#### Task brief:
Find the line containing "About (397, 69)". Reproduce it and every line after it up to the end of the records, exactly as written.

#### Available data:
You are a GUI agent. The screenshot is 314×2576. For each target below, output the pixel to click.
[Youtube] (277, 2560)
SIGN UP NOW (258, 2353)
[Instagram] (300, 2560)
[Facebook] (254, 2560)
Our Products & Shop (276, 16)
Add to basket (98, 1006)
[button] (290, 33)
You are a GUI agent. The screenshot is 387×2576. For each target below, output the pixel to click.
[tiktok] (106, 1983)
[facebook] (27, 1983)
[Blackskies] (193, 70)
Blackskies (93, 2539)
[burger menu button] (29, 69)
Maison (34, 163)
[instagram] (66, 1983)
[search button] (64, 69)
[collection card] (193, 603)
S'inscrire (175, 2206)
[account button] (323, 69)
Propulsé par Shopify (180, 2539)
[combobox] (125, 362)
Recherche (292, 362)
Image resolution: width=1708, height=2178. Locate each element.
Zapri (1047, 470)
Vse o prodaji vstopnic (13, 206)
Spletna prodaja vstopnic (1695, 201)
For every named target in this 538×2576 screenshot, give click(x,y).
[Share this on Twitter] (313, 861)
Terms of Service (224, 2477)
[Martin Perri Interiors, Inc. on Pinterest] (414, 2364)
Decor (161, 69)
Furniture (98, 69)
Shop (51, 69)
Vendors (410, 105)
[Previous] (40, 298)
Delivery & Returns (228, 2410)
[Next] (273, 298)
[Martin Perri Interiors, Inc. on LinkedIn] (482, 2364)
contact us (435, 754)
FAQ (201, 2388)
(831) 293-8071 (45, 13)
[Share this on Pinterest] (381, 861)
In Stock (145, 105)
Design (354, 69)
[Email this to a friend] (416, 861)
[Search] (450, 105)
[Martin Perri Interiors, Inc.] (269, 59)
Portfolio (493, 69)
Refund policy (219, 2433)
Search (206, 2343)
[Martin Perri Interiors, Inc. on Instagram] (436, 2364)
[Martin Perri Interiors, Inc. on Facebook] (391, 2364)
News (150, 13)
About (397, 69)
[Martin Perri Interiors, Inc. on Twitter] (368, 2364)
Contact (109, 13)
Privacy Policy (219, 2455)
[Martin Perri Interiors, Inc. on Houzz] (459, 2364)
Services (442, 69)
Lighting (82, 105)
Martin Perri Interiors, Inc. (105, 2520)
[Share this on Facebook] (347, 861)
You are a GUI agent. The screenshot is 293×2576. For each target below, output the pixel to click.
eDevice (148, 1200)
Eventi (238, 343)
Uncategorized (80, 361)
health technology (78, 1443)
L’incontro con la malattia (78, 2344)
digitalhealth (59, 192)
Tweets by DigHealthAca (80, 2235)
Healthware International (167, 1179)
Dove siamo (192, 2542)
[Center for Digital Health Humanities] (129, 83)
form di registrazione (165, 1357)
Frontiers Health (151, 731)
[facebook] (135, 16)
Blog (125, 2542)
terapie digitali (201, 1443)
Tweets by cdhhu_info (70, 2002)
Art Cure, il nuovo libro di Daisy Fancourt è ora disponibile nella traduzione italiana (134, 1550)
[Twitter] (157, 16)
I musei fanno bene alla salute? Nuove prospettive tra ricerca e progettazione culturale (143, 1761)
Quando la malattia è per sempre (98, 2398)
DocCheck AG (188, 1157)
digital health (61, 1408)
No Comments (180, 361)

#### Exercise response:
About (397, 69)
[Martin Perri Interiors, Inc. on Twitter] (368, 2364)
Contact (109, 13)
Privacy Policy (219, 2455)
[Martin Perri Interiors, Inc. on Houzz] (459, 2364)
Services (442, 69)
Lighting (82, 105)
Martin Perri Interiors, Inc. (105, 2520)
[Share this on Facebook] (347, 861)
You are a GUI agent. The screenshot is 293×2576. For each target below, output the pixel to click.
eDevice (148, 1200)
Eventi (238, 343)
Uncategorized (80, 361)
health technology (78, 1443)
L’incontro con la malattia (78, 2344)
digitalhealth (59, 192)
Tweets by DigHealthAca (80, 2235)
Healthware International (167, 1179)
Dove siamo (192, 2542)
[Center for Digital Health Humanities] (129, 83)
form di registrazione (165, 1357)
Frontiers Health (151, 731)
[facebook] (135, 16)
Blog (125, 2542)
terapie digitali (201, 1443)
Tweets by cdhhu_info (70, 2002)
Art Cure, il nuovo libro di Daisy Fancourt è ora disponibile nella traduzione italiana (134, 1550)
[Twitter] (157, 16)
I musei fanno bene alla salute? Nuove prospettive tra ricerca e progettazione culturale (143, 1761)
Quando la malattia è per sempre (98, 2398)
DocCheck AG (188, 1157)
digital health (61, 1408)
No Comments (180, 361)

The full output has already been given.